- **Activity**:
Search the material below for the string "computer" and copy each line where it appears.

━━━━━━━━━━━━━━━━━━━━━━━━━━━━━━

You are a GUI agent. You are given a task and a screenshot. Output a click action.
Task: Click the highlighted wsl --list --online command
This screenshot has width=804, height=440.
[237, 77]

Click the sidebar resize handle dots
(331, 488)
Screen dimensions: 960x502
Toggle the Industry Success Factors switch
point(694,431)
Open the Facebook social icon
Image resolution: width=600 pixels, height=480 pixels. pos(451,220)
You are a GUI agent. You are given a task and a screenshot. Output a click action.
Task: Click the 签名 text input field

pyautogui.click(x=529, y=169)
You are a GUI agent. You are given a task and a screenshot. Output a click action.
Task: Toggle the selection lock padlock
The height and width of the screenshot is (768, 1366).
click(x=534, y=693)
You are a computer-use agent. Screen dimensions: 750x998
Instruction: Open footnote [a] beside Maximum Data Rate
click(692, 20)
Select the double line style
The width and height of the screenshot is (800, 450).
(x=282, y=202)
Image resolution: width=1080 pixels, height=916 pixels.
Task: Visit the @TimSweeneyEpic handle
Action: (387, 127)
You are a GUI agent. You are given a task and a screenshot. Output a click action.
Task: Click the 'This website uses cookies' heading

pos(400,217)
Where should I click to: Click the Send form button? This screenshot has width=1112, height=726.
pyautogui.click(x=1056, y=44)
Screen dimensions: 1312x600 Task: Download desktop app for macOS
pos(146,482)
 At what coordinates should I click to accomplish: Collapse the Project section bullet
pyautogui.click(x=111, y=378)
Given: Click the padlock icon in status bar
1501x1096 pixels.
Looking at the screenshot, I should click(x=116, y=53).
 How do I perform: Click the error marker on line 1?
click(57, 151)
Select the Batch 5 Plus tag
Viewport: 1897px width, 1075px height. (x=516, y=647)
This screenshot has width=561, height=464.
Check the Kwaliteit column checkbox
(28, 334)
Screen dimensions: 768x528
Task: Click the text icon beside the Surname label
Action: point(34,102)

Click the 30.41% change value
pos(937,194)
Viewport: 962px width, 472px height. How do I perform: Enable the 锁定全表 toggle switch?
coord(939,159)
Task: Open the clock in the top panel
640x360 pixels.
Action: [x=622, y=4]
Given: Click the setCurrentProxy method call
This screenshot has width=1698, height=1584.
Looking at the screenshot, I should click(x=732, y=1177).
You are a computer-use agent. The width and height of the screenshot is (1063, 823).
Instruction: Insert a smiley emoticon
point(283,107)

━━━━━━━━━━━━━━━━━━━━━━━━━━━━━━

- **The answer**:
You are a computer-use agent. Screen dimensions: 750x998
You are a computer-use agent. The width and height of the screenshot is (1063, 823).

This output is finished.